Today, I’m sharing a recipe from The Ultimate Instant Pot Cookbook, as well as some of the best Instant Pot accessories to get the job done. The recipe is printed here with a couple twists: 1.) I’ve adapted it for the 8-quart Instant Pot, and 2.) when I made it, I didn’t have caramelized onions on hand. I used the variation that starts with a whole onion, instead. If you’re more of a last-minute type, this is the version for you!
A whole chicken is simply seasoned, and it’s seared so it gets nice and brown and also contributes lots of savory flavor to the onion gravy that cooks at the same time.
The best part of this recipe (and the best reason for using the Instant Pot) is the gravy. It’s flavored with thyme and a splash of wine, with subtle sweetness from the onions. Ladle some of it on top of the chicken before serving, and use the extra to top mashed potatoes or stuffing.

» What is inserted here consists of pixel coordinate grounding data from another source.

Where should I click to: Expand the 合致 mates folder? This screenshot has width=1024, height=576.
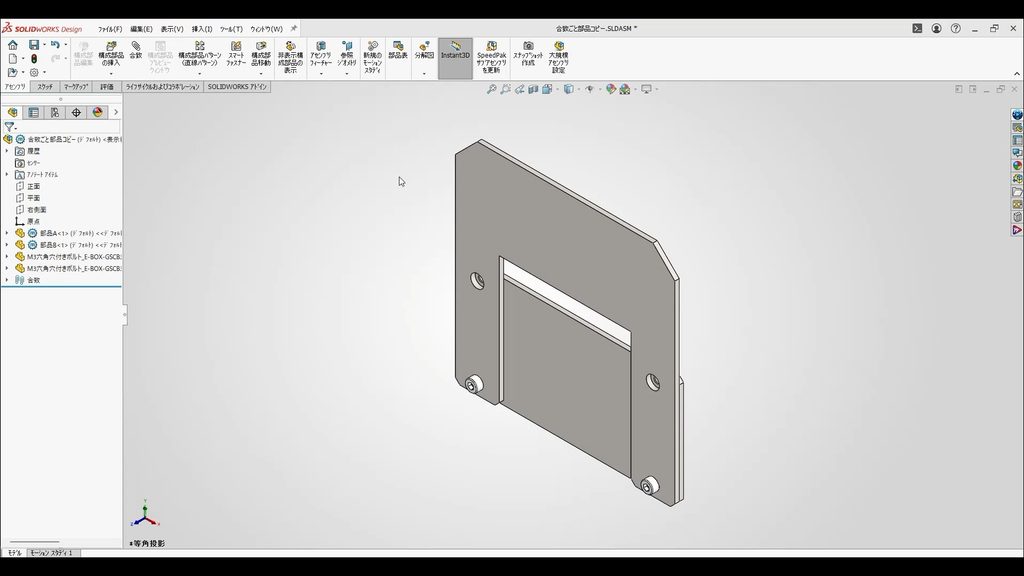pyautogui.click(x=7, y=280)
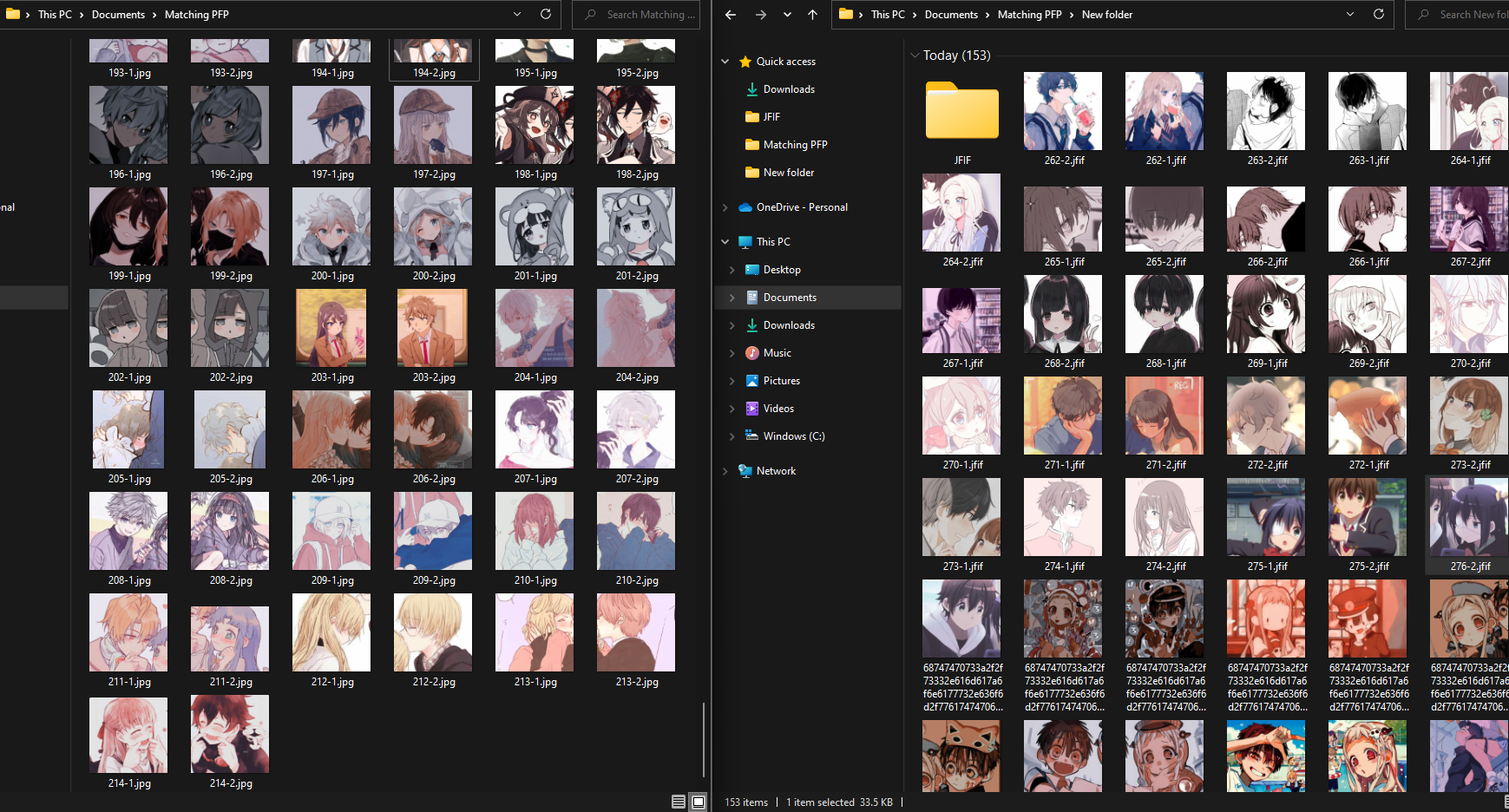This screenshot has height=812, width=1509.
Task: Click This PC breadcrumb in left address bar
Action: [x=55, y=15]
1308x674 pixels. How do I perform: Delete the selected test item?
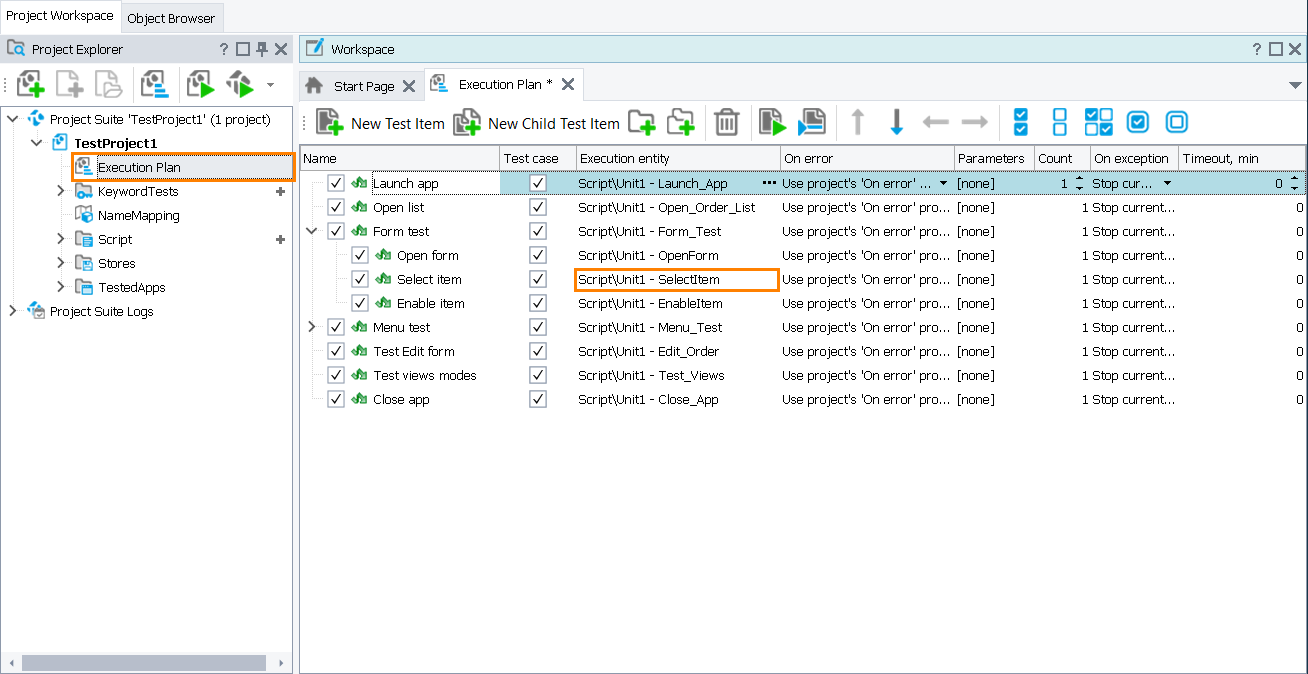[x=726, y=121]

If you have any gravy left over, it makes a delicious addition to soups and stews.
With a 6-quart Instant Pot, you can definitely cook a whole chicken, but you’ll want to keep it on the small side — the chicken should be 4 pounds or less for the best results. That size is referred to as a broiler-fryer. If you have an 8-quart pot, you can cook a whole chicken that’s up to 6 pounds, also known as a roaster. If all I can find at the supermarket are bigger chickens, I bust out my bigger Instant Pot!
You’ll need a few tools to get the job done:
Tongs — A pair of tongs are the best tool for flipping the bird when you’re giving it that initial sear. Either a plain stainless steel or silicone-coated pair will work well.
Sautéing Spatula — I imagine you’ve got some of these around already! Any spatula that’s sturdy enough to scrape browned bits off the bottom of the pot will work.
Pressure Cooker Sling — You can use the wire metal steam rack that comes with your Instant Pot, or to make things even easier, get the one from OXO! It’s the best sling I’ve found for lifting pans and dishes out of the pot, and it acts as a steam rack too, since it keeps the food about an inch off of the pot bottom. This way, you can have your gravy cooking right under the chicken, then easily lift out the bird when it’s done.
Instant Read Thermometer — Once you open the pot, for safety’s sake, it’s most prudent to take the chicken’s temperature to make sure it’s cooked all the way through. Most sources say to cook poultry to at least 165ºF, though I’ve seen packaging that says 185ºF, too. If the bird has not reached a safe temperature, put it back in and let it cook under pressure for another few minutes.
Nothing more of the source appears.